My question is mainly along the lines of another post:
Surjectivity on stalks implies surjectivity on sheaves
I’m trying to prove that given a map of sheaves $\psi : \mathcal{F} \rightarrow \mathcal{G}$ the followings true:
$(\mathcal{Im}\psi)_p = \mathcal{G}_p$ for every p $\Rightarrow \mathcal{Im}(U) = \mathcal{G}(U)$ for any open subset U of X
I found a solution
https://www.math.arizona.edu/~cais/CourseNotes/AlgGeom04/Hartshorne_Solutions.pdf
Which states that $\psi$ is surjective iff $\mathcal{Im}\psi = \mathcal{G}$ iff $(\mathcal{Im}\psi)_p = \mathcal{G}_p$ For every p iff $\mathcal{Im}\psi_p = \mathcal{G}_p$ For every p iff $\psi_p$ is surjective
Most of this is fine, but why does step 2 hold? I.e why is it true that
$\mathcal{Im}\psi = \mathcal{G}$ Iff $(\mathcal{Im}\psi)_p = \mathcal{G}_p$ For every p
I can see why the forward implication holds but why the backward?
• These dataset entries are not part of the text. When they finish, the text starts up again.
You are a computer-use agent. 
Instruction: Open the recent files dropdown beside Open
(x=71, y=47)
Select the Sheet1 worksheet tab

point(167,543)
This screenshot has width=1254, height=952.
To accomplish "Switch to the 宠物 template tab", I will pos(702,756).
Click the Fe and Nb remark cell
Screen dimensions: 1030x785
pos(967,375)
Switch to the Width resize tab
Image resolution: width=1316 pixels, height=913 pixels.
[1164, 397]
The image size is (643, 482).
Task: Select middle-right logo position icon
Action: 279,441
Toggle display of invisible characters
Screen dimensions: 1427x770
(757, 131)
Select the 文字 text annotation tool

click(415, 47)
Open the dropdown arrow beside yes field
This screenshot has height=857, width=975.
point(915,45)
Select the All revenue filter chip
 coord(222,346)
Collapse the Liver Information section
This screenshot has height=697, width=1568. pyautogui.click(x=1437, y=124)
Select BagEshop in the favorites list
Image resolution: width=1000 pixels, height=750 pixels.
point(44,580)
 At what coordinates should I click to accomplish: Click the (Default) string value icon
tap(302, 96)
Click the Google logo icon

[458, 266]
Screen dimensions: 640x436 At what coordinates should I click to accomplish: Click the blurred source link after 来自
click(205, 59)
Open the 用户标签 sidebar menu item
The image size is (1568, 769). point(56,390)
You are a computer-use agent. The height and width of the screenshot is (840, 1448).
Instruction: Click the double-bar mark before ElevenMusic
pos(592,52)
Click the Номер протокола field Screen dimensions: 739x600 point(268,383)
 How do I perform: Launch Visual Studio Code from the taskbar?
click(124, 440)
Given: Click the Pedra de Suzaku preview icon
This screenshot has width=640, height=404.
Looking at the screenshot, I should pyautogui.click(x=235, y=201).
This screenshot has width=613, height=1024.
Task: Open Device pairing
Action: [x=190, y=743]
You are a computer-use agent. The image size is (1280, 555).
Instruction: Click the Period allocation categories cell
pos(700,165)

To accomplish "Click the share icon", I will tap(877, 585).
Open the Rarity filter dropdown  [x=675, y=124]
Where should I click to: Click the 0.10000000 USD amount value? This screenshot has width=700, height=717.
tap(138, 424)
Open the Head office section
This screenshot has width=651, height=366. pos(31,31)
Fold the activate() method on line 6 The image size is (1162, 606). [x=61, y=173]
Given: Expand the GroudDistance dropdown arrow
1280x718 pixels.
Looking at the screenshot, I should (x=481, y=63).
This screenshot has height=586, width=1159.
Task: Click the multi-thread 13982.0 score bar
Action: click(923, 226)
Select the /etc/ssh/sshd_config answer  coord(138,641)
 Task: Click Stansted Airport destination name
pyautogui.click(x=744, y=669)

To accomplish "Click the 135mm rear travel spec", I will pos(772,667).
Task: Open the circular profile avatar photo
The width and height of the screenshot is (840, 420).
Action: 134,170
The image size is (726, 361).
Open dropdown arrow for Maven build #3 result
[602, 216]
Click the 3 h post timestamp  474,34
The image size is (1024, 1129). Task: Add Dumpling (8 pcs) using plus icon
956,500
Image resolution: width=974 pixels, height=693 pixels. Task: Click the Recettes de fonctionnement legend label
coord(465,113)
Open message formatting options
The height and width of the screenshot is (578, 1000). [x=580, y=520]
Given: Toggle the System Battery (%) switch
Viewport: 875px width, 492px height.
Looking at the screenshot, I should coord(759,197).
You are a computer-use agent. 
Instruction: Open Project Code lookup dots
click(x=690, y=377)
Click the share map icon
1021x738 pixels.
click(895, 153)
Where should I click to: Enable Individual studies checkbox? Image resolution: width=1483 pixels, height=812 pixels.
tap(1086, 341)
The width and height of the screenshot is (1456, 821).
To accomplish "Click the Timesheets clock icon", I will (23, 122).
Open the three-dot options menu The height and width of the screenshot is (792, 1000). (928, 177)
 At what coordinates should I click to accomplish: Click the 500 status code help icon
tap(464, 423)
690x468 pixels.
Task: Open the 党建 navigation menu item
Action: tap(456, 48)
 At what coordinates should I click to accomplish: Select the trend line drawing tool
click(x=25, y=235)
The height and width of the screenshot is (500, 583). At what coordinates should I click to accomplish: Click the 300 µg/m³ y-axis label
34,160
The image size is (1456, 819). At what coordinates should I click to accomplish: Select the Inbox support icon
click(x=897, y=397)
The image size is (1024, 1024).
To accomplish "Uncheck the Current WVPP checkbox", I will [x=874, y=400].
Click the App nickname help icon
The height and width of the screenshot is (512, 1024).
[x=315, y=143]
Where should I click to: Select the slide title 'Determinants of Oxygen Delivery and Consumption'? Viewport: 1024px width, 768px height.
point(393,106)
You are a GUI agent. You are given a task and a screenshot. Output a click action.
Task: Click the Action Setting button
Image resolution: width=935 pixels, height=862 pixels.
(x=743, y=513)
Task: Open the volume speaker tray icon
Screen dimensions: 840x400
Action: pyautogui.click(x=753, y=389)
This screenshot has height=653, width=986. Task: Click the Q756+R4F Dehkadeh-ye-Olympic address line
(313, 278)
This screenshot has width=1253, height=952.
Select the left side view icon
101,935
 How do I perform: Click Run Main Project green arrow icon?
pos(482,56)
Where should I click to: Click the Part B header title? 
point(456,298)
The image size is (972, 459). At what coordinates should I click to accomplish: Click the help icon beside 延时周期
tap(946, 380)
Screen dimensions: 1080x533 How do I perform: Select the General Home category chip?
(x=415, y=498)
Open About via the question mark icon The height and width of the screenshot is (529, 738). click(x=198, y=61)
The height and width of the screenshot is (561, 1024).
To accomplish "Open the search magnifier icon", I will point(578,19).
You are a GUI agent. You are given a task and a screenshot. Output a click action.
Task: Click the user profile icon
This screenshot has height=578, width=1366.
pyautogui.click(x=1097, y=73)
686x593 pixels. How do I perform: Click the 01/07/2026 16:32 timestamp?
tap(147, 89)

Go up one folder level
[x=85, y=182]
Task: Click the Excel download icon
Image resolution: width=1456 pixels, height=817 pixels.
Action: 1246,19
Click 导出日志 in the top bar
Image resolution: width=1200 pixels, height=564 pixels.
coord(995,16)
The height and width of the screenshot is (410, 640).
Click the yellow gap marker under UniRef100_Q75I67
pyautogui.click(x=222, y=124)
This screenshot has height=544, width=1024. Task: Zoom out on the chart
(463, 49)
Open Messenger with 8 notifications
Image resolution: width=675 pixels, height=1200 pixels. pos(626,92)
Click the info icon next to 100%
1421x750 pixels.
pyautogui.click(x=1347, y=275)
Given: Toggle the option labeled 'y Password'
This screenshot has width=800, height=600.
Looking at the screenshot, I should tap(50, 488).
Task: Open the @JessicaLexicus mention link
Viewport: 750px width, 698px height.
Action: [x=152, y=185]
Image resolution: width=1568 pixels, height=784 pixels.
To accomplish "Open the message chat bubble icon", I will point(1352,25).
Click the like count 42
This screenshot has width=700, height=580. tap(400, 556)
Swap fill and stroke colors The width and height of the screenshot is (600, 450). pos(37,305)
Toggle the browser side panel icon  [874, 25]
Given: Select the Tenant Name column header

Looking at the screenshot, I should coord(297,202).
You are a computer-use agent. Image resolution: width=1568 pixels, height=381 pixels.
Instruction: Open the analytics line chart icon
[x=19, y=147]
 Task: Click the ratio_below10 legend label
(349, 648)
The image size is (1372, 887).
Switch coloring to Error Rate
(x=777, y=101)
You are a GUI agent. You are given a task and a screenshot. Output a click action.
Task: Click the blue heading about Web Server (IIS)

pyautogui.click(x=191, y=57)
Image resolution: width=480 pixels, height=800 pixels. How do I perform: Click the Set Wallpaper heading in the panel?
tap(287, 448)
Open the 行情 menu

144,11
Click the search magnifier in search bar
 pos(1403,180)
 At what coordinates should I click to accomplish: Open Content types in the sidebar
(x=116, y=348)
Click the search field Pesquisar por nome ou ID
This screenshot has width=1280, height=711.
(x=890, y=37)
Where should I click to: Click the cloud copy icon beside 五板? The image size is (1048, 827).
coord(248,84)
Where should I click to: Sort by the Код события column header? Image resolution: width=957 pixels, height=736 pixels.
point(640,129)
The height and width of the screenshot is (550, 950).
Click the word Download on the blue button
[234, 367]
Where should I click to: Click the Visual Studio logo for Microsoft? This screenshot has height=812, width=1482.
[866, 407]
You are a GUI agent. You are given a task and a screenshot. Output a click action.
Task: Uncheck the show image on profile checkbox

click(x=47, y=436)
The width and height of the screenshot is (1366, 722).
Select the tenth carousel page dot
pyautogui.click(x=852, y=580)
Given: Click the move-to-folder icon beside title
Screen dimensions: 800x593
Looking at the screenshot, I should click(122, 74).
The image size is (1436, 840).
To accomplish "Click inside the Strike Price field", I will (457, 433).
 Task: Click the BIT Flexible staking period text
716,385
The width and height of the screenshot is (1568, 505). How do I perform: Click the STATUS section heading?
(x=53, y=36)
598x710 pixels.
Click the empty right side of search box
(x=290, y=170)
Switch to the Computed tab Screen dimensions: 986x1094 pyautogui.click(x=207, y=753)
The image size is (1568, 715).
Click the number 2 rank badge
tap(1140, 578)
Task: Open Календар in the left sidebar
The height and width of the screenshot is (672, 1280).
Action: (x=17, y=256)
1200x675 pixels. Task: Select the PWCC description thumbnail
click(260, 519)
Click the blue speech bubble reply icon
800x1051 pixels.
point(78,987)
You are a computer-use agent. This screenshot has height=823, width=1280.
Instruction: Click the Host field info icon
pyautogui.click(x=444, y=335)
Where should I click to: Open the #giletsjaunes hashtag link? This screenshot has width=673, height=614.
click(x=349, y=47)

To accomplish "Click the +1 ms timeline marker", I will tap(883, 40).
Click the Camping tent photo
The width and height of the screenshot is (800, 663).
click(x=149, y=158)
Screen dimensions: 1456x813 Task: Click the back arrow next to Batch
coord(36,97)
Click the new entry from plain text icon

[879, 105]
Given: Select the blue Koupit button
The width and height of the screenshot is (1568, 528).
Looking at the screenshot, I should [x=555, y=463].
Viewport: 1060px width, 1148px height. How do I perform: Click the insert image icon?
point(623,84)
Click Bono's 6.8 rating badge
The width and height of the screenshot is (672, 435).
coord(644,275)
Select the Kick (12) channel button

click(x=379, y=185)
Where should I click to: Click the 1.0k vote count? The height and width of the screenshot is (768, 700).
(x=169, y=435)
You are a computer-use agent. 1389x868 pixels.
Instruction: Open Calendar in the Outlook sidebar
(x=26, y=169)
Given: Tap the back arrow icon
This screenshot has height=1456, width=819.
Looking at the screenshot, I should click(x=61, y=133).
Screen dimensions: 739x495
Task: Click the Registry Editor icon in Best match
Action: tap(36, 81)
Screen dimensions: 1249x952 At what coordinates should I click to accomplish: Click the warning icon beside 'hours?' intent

The answer and comments in the post above didn’t seem to involve the fact any specific properties of the image sheaf (as was pointed out in the comments) and so the answer seemed weird (given that the statement shouldn’t hold for arbitrary sheafs F and G)
My questions are then
1) what is the proof for the reverse implication of the above mentioned step 2?
2) where (if at all) is there a mistake in the answer/comments in the above mentioned post? And if there are no mistakes, then where in both inclusions in the proof for the reverse implication are the hypotheses (that we are working in the image sheaf) used?
3) is there a more elegant approach to proving the initial surjectivity statement?